*WHAT THE TASK ASKS*. Gather the lines below that include the string "node", copying each in full.

-------- THE DATA

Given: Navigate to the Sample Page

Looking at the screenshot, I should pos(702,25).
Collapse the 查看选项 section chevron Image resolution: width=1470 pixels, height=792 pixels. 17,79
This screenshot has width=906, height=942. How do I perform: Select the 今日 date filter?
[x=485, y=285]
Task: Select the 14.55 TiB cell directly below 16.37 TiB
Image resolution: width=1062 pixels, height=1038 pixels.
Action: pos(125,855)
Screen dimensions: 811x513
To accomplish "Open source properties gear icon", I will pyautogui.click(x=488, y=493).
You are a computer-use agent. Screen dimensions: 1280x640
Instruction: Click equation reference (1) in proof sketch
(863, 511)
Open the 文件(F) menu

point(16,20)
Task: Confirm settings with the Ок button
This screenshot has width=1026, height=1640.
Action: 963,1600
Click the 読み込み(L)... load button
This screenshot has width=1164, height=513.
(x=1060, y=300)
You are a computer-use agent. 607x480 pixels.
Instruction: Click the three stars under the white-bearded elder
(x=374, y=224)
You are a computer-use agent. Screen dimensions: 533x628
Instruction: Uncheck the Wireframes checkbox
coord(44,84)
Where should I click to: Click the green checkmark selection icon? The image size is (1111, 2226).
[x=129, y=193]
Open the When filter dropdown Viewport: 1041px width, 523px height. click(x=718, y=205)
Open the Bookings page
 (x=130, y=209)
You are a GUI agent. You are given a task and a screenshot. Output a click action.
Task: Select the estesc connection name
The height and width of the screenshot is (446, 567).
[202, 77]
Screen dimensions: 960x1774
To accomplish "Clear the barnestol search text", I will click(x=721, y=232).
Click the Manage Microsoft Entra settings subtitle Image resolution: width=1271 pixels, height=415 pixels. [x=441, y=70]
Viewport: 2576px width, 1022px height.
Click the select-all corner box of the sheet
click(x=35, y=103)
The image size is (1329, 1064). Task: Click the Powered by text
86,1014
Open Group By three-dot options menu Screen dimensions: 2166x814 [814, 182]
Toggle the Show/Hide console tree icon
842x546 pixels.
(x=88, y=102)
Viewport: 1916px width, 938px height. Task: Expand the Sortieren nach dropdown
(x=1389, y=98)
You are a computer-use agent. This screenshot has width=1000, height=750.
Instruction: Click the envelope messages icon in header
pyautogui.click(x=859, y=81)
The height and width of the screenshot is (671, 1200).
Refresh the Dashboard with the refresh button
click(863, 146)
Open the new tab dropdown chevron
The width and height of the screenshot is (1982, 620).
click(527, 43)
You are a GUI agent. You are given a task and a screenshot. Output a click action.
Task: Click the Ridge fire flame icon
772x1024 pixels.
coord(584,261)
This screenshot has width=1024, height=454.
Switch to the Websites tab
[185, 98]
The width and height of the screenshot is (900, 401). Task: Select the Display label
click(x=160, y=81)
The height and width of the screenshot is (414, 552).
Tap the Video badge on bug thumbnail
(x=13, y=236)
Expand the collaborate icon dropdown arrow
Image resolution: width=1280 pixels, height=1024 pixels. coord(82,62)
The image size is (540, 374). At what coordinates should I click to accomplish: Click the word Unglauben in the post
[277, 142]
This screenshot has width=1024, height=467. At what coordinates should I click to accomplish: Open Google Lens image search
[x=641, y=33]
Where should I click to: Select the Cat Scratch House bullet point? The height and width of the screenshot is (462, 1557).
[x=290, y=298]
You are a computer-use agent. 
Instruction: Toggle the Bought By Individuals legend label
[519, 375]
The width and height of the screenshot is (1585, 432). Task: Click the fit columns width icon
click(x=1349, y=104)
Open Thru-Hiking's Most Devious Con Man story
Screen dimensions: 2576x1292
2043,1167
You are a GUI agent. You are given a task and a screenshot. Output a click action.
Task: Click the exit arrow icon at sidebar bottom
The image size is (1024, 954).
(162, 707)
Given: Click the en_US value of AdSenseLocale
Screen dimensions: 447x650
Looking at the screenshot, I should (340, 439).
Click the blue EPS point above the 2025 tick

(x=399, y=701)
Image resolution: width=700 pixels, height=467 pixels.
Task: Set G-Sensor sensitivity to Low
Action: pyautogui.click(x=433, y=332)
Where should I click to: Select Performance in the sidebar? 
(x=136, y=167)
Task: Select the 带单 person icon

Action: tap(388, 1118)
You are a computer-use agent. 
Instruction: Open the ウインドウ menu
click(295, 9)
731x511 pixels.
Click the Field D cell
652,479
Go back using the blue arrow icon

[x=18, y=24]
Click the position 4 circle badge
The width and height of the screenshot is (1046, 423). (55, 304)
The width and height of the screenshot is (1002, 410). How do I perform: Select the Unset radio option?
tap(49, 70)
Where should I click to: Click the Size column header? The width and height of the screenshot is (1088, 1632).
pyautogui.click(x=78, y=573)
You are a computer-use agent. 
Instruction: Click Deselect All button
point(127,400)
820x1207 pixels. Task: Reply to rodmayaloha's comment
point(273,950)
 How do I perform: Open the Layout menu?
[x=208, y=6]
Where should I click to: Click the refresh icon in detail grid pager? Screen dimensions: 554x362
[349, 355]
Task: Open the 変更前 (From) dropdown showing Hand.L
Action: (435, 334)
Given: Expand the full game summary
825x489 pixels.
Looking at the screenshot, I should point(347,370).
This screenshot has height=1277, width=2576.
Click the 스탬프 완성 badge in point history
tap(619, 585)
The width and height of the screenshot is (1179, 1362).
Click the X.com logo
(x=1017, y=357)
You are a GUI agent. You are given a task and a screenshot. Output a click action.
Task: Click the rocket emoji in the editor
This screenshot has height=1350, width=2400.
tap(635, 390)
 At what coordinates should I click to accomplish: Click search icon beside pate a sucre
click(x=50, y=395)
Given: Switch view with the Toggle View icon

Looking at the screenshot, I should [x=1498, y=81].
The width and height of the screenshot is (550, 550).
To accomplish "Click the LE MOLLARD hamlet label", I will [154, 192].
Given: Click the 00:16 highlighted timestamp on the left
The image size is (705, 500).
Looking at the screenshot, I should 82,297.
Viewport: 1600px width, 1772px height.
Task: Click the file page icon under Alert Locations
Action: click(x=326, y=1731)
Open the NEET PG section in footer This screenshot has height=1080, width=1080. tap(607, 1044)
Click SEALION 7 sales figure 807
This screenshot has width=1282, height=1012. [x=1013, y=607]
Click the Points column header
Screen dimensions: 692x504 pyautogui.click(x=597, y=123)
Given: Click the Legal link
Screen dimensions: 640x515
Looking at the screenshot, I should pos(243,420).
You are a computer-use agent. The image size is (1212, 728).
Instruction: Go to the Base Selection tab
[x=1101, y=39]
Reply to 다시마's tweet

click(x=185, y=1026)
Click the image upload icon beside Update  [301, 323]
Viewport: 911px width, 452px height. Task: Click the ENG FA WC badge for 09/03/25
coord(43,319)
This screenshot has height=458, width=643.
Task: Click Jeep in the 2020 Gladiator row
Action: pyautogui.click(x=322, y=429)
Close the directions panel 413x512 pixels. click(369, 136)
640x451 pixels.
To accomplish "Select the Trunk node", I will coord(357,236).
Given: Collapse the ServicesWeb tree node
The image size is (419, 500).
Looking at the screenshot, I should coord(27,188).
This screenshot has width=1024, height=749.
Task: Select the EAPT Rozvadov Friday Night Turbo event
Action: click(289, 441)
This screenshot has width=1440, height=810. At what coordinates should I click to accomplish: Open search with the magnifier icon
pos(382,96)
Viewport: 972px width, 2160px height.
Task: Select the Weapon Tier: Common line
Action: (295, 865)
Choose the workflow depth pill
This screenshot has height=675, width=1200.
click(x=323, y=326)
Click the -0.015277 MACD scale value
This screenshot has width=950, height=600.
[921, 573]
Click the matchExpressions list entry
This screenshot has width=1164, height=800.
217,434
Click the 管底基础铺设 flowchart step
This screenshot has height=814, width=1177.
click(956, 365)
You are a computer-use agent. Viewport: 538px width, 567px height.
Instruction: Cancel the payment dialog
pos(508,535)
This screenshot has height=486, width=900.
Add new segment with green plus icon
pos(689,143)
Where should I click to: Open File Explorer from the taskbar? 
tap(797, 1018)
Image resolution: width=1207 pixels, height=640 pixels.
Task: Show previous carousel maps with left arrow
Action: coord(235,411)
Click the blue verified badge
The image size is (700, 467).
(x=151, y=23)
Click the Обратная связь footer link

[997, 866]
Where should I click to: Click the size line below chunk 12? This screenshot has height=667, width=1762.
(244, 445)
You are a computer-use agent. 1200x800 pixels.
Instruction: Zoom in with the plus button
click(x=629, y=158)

----------------

*REPLY TO THE TASK*.
To accomplish "Select the Trunk node", I will coord(357,236).
Given: Collapse the ServicesWeb tree node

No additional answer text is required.